Millions of Muslims from all corners of the world are beginning the celebration of the holiday of Eid al-Fitr Monday, commemorating the handing down of the contents of their holy book, the Koran, to the Prophet Mohammed about 1400 years ago and marking the conclusion of the month long fasting holiday of Ramadan.
However, several disputes have risen as to the exact beginning of the Eid and the end of Ramadan.
According to published reports, several countries in the Muslim world, including Jordan, Egypt, Syria, and Oman, have declared that they will begin celebrating Eid al-Fitr on Tuesday, whereas Saudi Arabia, Kuwait, United Arab Emirates, Qatar, Bahrain, Yemen, Lebanon, the Palestinian Authority, Libya and Sudan will begin the holiday on Monday.

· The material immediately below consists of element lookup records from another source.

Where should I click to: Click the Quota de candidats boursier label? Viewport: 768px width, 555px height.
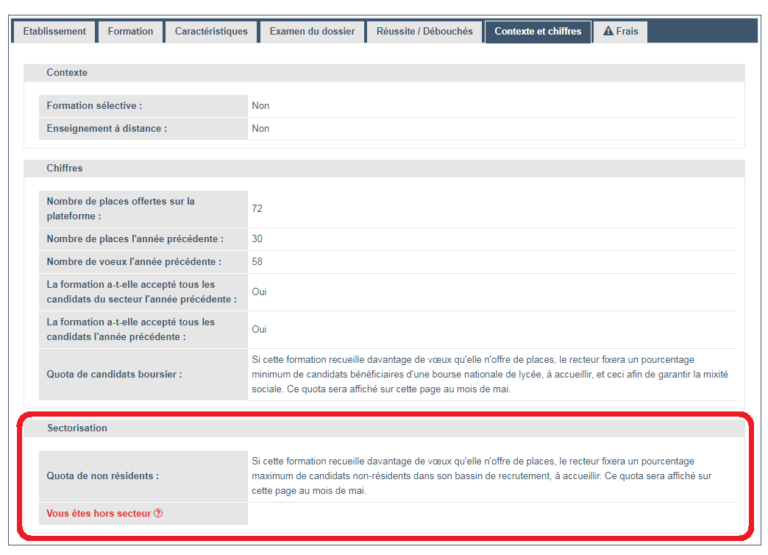pos(114,376)
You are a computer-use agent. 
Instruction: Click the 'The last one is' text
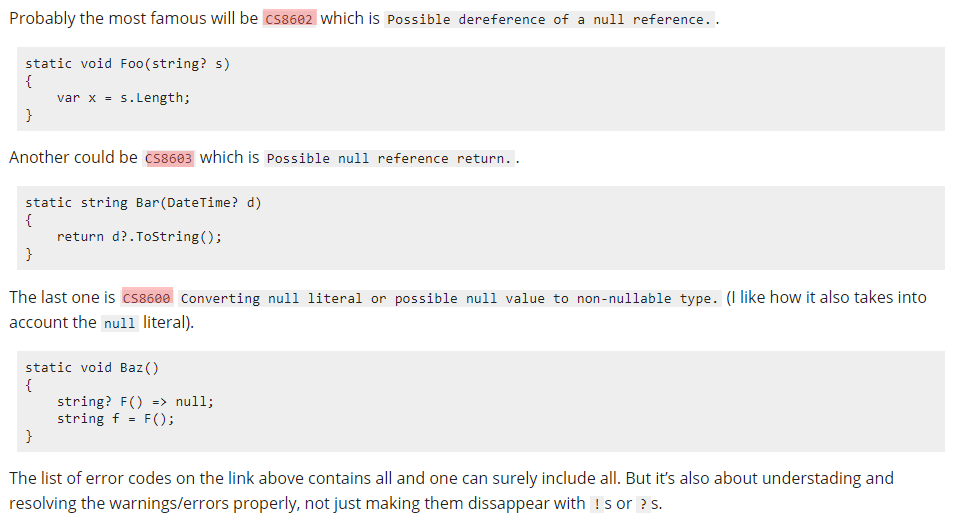click(x=62, y=297)
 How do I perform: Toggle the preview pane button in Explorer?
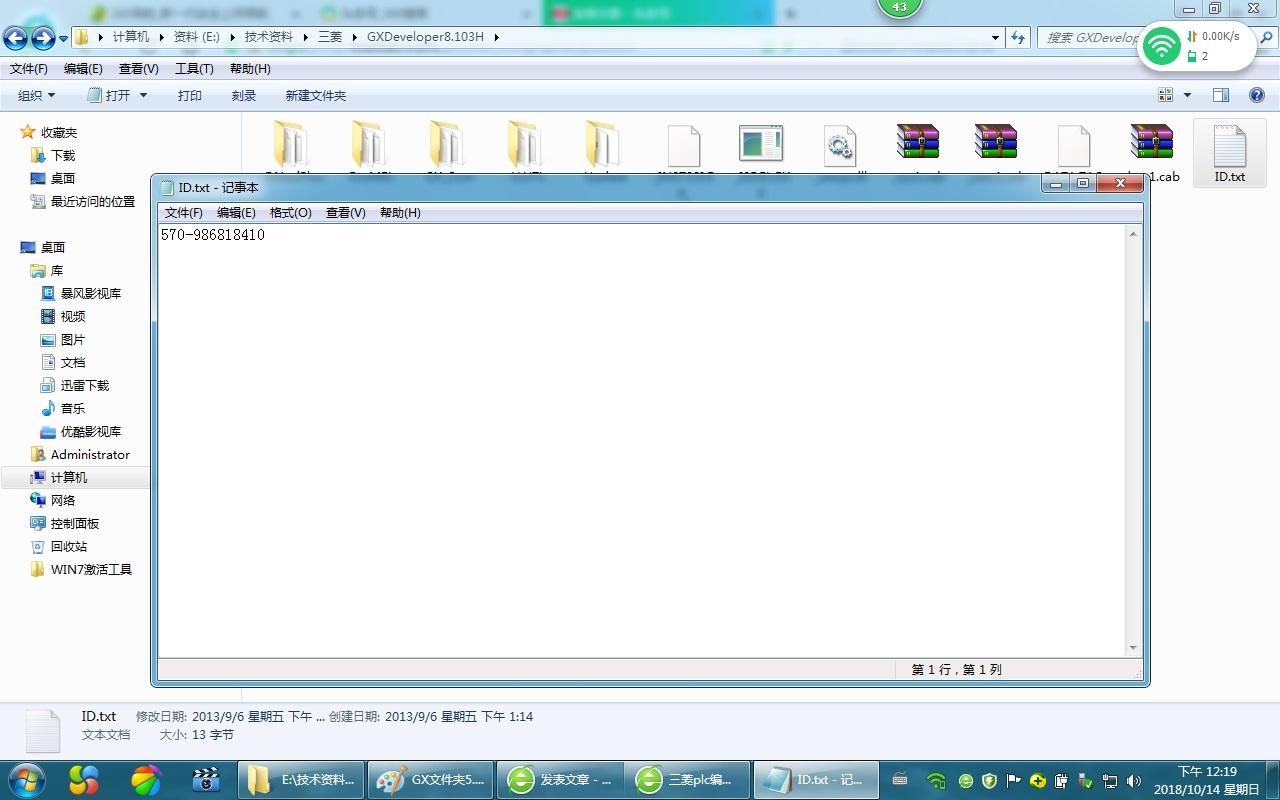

The problem arose this year due to disagreements among Muslim clergymen on the use of astronomical apparatus to decide the start and end of the fasting month, which directly affects the beginning of the Eid.
According to strict Islamic teachings, fasting of the Ramadan should start with the sighting of Ramadan's crescent and end with the sighting of the crescent of the next month.
To Muslims, Eid al-Fitr is celebrated with much joy as they dress in their finest clothing, fill their home with light, and feast together with family and friends.